Sunday Vigil

Deel Op


Reading of the Word of God

Alleluia, alleluia, alleluia

Whoever lives and believes in me
will never die.

Alleluia, alleluia, alleluia

2 Samuel 12,1-7.10-17

Yahweh sent the prophet Nathan to David. He came to him and said: In the same town were two men, one rich, the other poor. The rich man had flocks and herds in great abundance; the poor man had nothing but a ewe lamb, only a single little one which he had bought. He fostered it and it grew up with him and his children, eating his bread, drinking from his cup, sleeping in his arms; it was like a daughter to him. When a traveller came to stay, the rich man would not take anything from his own flock or herd to provide for the wayfarer who had come to him. Instead, he stole the poor man's lamb and prepared that for his guest. David flew into a great rage with the man. 'As Yahweh lives,' he said to Nathan 'the man who did this deserves to die. For doing such a thing and for having shown no pity, he shall make fourfold restitution for the lamb.' Nathan then said to David, 'You are the man! Yahweh, God of Israel, says this, "I anointed you king of Israel, I saved you from Saul's clutches, For this, your household will never be free of the sword, since you showed contempt for me and took the wife of Uriah the Hittite, to make her your wife." 'Yahweh says this, "Out of your own household I shall raise misfortune for you. Before your very eyes I shall take your wives and give them to your neighbour, who will lie with your wives in broad daylight.
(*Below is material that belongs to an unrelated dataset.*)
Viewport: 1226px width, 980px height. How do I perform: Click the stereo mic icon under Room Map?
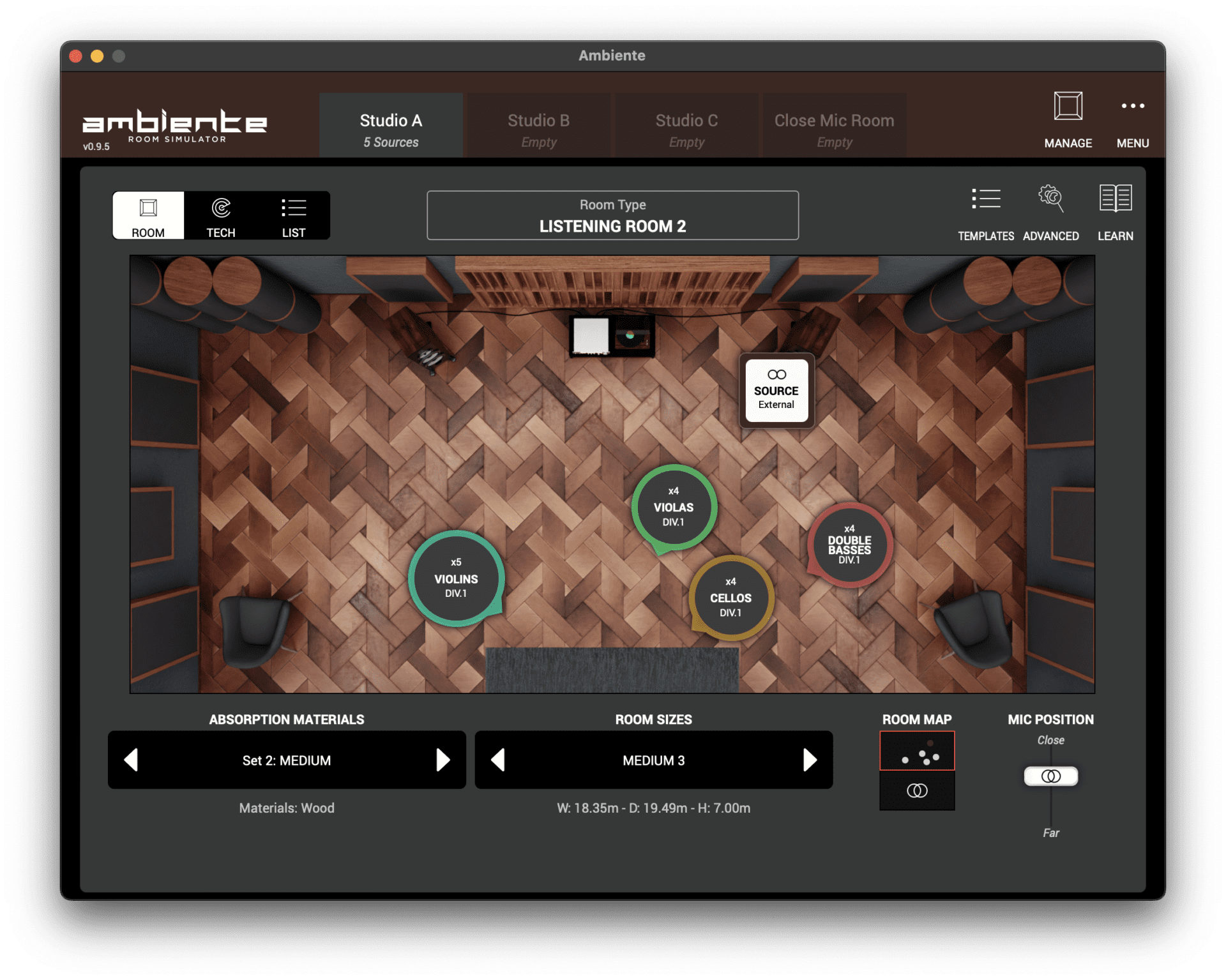click(917, 792)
You have worked in secret, but I shall work this for all Israel to see, in broad daylight." ' David said to Nathan, 'I have sinned against Yahweh.' Nathan then said to David, 'Yahweh, for his part, forgives your sin; you are not to die. But, since you have outraged Yahweh by doing this, the child born to you will die.' And Nathan went home. Yahweh struck the child which Uriah's wife had borne to David and it fell gravely ill. David pleaded with Yahweh for the child; he kept a strict fast and went home and spent the night lying on the ground, covered with sacking. The officials of his household stood round him, intending to get him off the ground, but he refused, nor would he take food with them.

 

Alleluia, alleluia, alleluia

If you believe, you will see the glory of God,
thus says the Lord.

Alleluia, alleluia, alleluia

The Lord sends Nathan to David so that he acknowledge his sin and repent. It is the task entrusted to the preaching of the Word even today. Pride blinds and prevents us from seeing even the most evident sin in which we have fallen. We need the Word to show us our sin and illuminate our heart on the path of conversion. Denouncing the sin is not enough. The Lord does not want the death of the sinner, but that he may repent and live. Nathan, wanting to make David understand the abyss into which he fell, tells the parable of a wealthy landowner who steals from the poor man the only sheep he had. David reacts strongly and immediately pronounces a hard sentence. It is surprising that David does not recognize himself in the abusive figure. Pride blinds everyone. We need someone who explains to us the Word of God. Indeed, David does not understand his sin till Nathan tells him clearly: "You are the man!" Listening to the Word of God once for ever is not sufficient, we need to listen to it frequently and to be explained to us so that it may reach our heart. Nathan explains to David the meaning of the parable: first, he enumerates the gifts God had given him, and then lets him know how instead he had "despised the word of the Lord" committing what was evil. Nathan's words had their immediate medicinal effect. David does not try to justify himself. He welcomes the judgment of the Word of God, recognizes his sin and says, "I have sinned against the Lord." In front of the prophet, David confesses his sin. And through Nathan, the Lord forgives David. In his exchange with Nathan, David knows with certainty that the Lord forgave him. We need an envoy from God to whom we can confess our sins. The prophet's word assures us, as it assured David: "Now the Lord has put away your sin; you shall not die." John Chrysostom comments: "Consider that God is slow to punish and quick to save." Israel's tradition puts Psalm 50, the best known of the penitential Psalms, on David's lips. Christian piety puts the psalm on each disciple's lips in the awareness that each of us needs God's forgiveness.